About this task:
As soon as the line containing "You are a computer-use agent." appears, start repeating lines exactly and continue to the end of the entries; please skip pictures.

□ □ □

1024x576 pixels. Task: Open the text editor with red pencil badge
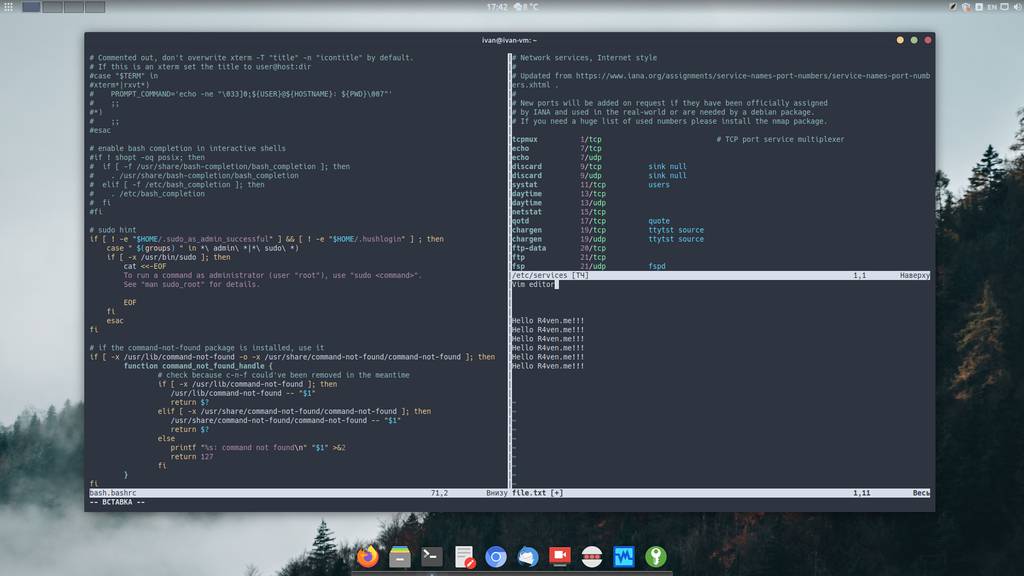point(462,557)
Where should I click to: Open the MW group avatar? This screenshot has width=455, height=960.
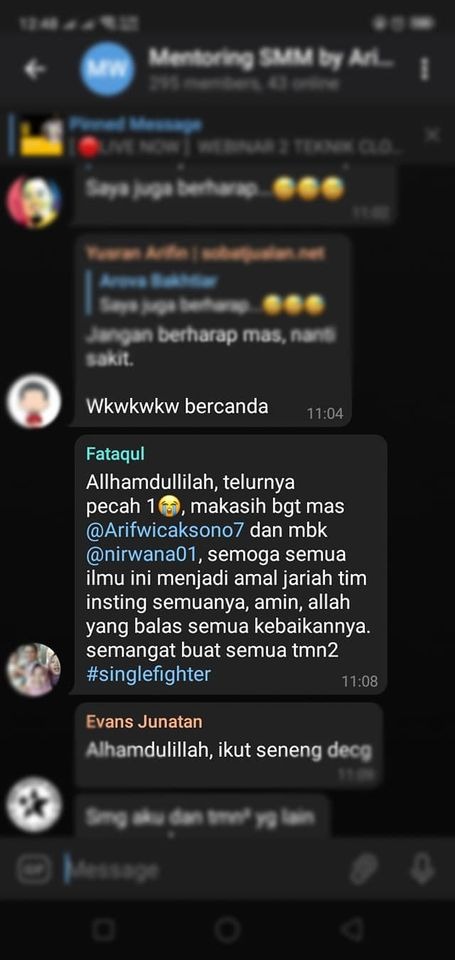[107, 69]
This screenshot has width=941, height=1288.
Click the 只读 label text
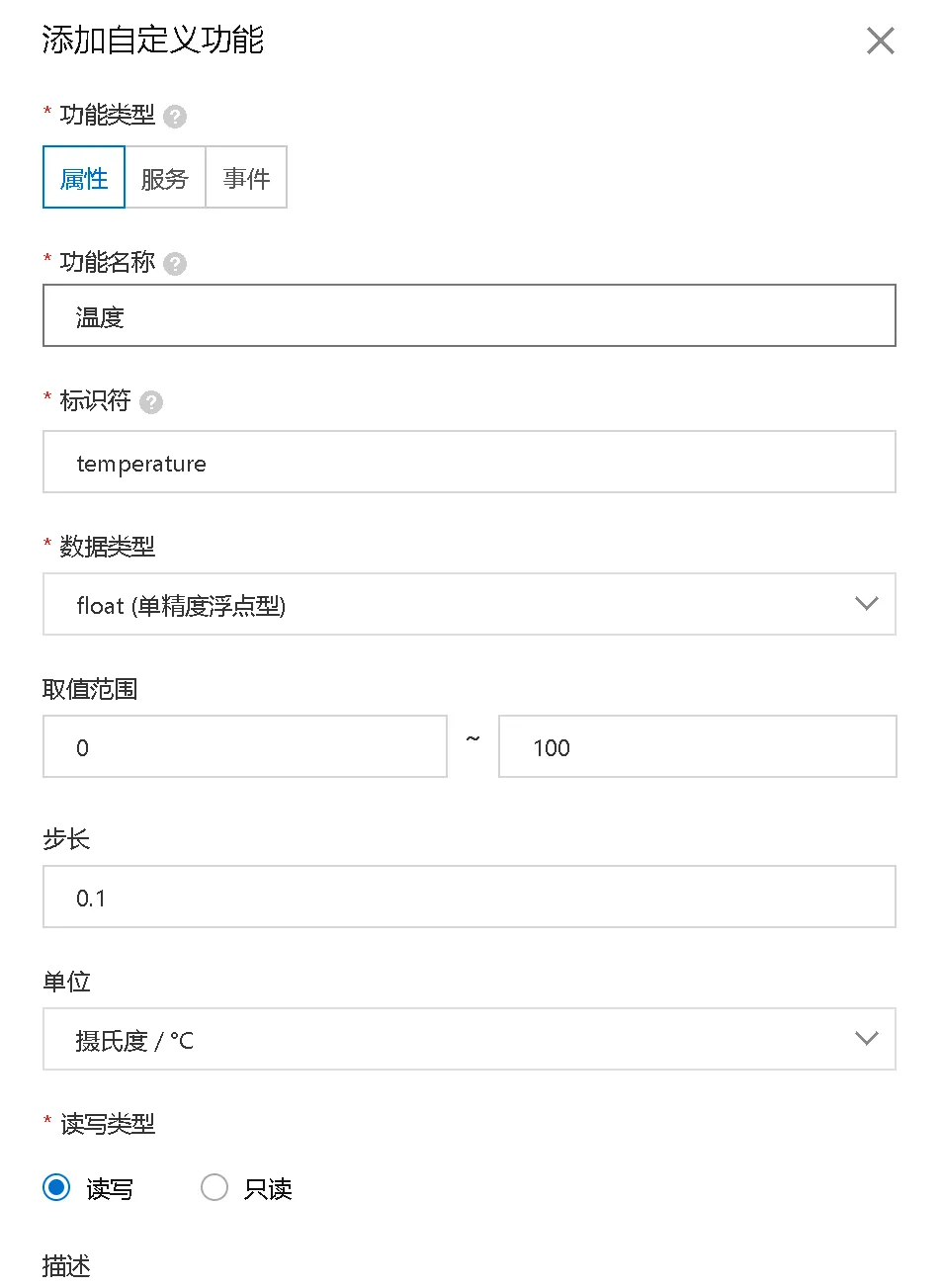pos(268,1189)
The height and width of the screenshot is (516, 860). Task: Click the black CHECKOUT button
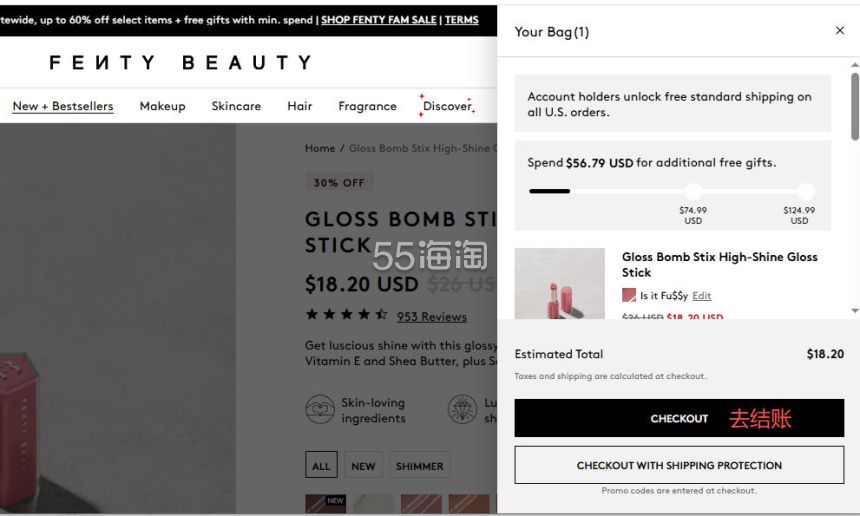pyautogui.click(x=679, y=418)
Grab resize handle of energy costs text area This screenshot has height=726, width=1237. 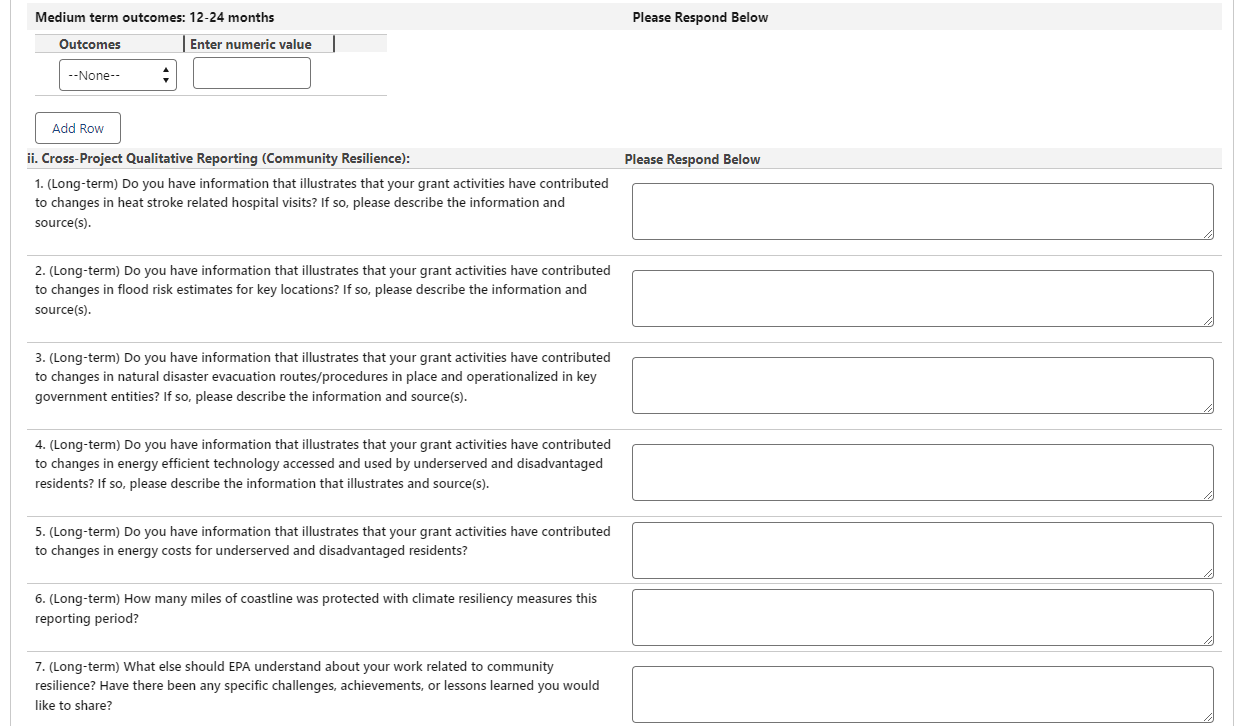[1208, 573]
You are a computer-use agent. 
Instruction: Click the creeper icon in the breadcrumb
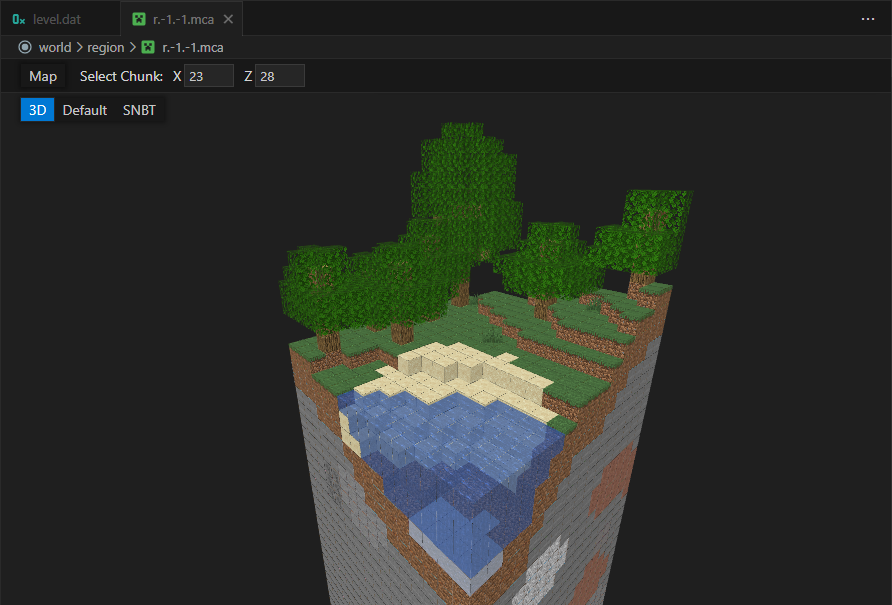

□ □ □

Answer to this problem:
You are a computer-use agent. 
Instruction: Click the creeper icon in the breadcrumb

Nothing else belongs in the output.